#### EXERCISE REQUIREMENTS
From the entries below, retype only the lines from the one with "Click the custom date range calendar icon" through the one with "Click the Hourly", exactly as written.

#### Source data
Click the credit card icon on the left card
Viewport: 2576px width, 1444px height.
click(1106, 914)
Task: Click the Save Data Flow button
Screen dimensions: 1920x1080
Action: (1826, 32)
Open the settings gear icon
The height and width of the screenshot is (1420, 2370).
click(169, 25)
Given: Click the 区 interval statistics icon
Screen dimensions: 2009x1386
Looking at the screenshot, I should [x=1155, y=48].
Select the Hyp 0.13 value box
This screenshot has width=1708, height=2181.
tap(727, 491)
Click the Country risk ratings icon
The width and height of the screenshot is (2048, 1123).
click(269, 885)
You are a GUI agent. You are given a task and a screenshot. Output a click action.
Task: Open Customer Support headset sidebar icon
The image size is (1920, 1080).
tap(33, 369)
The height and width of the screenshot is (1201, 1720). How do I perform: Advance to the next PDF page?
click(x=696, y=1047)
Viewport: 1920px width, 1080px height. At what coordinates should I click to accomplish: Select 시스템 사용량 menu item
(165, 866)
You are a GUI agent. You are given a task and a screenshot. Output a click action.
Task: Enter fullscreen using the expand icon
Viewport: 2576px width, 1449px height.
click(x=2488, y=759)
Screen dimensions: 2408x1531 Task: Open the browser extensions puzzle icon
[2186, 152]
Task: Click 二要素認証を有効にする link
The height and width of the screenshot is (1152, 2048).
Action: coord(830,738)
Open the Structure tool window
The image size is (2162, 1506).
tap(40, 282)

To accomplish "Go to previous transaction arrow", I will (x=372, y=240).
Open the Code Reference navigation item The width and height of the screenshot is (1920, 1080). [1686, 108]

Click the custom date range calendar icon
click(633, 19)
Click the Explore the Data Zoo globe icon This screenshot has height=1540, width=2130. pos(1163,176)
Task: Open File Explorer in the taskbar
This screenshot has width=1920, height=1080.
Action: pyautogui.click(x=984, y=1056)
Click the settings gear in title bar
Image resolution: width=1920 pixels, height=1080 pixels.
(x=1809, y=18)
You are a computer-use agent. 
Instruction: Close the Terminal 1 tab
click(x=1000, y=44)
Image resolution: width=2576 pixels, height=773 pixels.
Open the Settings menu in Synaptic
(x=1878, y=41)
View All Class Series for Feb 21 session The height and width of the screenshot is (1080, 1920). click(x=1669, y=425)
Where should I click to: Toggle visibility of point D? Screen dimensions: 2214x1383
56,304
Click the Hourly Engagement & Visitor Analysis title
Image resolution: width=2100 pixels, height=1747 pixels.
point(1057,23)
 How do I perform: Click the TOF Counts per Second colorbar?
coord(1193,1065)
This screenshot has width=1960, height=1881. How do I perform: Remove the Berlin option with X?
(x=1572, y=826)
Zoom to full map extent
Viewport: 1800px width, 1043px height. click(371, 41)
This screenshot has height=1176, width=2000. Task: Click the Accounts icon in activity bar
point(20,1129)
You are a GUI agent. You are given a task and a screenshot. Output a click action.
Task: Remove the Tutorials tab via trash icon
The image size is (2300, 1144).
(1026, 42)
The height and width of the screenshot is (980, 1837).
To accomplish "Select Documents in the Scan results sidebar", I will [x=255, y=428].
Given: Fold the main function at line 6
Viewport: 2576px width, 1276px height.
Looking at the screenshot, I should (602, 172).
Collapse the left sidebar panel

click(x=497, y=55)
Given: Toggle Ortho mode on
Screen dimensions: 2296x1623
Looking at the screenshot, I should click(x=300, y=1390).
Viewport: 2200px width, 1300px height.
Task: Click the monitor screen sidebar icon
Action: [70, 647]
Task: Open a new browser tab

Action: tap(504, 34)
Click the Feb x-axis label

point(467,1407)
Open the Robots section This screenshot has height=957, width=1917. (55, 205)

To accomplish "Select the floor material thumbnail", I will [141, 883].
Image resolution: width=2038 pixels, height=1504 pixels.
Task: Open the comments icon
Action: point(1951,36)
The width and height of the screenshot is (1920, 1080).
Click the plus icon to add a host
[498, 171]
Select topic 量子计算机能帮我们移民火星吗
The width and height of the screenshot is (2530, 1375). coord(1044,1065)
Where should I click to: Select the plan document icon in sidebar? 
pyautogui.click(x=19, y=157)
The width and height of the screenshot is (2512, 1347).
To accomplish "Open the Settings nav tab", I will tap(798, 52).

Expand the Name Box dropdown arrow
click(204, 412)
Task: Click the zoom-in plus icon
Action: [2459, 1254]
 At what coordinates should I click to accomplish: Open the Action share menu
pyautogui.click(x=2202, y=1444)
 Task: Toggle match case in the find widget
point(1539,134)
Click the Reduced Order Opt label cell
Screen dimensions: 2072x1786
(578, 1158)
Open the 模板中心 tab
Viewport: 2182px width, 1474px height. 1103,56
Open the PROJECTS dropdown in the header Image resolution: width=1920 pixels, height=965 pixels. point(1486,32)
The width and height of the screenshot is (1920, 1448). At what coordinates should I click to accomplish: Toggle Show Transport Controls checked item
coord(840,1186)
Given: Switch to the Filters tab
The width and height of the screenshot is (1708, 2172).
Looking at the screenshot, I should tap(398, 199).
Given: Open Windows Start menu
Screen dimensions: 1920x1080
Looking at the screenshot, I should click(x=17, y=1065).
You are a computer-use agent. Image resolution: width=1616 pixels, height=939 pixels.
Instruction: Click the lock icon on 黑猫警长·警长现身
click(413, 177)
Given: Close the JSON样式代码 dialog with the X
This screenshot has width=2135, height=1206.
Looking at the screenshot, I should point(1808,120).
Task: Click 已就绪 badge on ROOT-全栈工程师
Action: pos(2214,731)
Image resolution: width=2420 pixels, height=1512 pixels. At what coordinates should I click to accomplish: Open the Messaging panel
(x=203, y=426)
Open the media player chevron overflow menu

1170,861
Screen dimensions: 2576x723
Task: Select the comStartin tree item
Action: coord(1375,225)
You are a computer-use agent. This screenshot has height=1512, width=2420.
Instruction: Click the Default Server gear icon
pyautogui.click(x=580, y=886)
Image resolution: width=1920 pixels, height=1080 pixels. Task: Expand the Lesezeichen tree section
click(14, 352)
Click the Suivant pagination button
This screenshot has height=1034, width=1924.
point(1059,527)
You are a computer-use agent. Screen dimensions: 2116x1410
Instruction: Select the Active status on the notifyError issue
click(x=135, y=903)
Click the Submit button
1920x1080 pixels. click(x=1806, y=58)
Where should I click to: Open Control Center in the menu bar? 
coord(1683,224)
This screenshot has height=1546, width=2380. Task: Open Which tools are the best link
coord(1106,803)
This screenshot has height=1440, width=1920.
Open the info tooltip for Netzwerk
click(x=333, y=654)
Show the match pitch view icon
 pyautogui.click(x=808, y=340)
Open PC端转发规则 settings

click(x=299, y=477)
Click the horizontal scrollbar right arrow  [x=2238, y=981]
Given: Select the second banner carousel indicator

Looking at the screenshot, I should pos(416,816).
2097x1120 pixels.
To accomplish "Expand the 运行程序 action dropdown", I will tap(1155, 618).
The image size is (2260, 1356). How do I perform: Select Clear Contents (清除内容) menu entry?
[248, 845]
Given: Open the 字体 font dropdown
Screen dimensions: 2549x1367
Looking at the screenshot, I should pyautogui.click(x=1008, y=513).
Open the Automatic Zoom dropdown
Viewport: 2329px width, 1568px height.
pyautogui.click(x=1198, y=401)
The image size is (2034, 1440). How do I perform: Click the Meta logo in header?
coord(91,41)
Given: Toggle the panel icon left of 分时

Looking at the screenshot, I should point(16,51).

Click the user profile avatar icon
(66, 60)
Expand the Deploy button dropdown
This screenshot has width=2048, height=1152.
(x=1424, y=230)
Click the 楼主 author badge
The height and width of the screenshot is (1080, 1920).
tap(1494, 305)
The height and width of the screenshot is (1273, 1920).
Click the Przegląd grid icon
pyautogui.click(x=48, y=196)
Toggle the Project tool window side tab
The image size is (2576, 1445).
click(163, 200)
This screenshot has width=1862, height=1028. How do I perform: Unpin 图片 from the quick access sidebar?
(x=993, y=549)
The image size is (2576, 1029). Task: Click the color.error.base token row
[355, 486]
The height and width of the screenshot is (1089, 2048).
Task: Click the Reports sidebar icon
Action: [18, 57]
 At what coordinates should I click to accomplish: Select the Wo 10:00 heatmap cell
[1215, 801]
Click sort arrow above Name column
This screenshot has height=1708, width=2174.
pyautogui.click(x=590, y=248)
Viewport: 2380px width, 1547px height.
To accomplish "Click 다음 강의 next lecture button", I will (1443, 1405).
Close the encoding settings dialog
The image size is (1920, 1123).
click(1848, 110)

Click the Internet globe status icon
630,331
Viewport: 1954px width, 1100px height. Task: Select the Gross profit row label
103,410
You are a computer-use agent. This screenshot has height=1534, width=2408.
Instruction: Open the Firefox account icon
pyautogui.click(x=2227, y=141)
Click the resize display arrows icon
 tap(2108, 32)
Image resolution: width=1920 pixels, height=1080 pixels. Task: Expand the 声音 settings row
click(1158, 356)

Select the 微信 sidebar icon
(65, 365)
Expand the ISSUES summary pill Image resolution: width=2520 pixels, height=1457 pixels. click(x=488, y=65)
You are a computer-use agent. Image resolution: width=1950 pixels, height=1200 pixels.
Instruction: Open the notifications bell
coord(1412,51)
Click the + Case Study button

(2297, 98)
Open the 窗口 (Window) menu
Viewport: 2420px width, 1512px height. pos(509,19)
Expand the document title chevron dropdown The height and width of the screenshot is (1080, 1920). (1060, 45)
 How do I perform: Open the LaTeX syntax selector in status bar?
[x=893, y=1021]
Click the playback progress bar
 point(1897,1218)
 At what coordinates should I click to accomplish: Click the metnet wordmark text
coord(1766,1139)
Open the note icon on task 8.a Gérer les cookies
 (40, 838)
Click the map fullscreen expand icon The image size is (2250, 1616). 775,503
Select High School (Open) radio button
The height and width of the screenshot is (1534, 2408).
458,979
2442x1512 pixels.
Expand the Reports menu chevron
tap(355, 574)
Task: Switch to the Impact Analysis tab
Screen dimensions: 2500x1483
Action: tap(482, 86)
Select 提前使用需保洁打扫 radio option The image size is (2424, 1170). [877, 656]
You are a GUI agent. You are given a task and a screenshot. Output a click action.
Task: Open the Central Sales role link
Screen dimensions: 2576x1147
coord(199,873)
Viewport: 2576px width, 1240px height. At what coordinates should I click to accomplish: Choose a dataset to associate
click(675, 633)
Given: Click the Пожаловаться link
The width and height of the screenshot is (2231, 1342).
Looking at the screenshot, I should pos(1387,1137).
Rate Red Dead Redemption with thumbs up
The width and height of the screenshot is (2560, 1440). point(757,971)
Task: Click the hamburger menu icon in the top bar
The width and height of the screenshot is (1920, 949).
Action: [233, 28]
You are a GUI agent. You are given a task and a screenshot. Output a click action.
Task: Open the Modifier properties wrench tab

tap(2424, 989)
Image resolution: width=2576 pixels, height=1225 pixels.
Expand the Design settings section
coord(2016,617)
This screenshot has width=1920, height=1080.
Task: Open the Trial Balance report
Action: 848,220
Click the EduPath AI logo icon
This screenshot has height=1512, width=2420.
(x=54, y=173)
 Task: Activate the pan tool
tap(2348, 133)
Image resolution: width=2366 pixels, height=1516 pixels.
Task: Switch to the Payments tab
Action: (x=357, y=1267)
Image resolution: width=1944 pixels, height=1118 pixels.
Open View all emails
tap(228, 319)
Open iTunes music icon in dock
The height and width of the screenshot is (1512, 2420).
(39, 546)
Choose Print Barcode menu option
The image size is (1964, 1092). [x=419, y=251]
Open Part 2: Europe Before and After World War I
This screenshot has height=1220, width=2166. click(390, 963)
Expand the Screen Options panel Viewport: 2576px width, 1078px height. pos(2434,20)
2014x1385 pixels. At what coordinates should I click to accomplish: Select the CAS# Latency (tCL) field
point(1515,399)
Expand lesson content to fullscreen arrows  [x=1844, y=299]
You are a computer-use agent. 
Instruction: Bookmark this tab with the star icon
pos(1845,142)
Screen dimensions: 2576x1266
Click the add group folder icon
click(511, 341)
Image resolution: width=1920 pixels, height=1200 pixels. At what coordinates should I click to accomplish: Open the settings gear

#### ANSWER TO THE EXERCISE
Click the custom date range calendar icon
click(633, 19)
Click the Explore the Data Zoo globe icon This screenshot has height=1540, width=2130. pos(1163,176)
Task: Open File Explorer in the taskbar
This screenshot has width=1920, height=1080.
Action: pyautogui.click(x=984, y=1056)
Click the settings gear in title bar
Image resolution: width=1920 pixels, height=1080 pixels.
(x=1809, y=18)
You are a computer-use agent. 
Instruction: Close the Terminal 1 tab
click(x=1000, y=44)
Image resolution: width=2576 pixels, height=773 pixels.
Open the Settings menu in Synaptic
(x=1878, y=41)
View All Class Series for Feb 21 session The height and width of the screenshot is (1080, 1920). click(x=1669, y=425)
Where should I click to: Toggle visibility of point D? Screen dimensions: 2214x1383
56,304
Click the Hourly Engagement & Visitor Analysis title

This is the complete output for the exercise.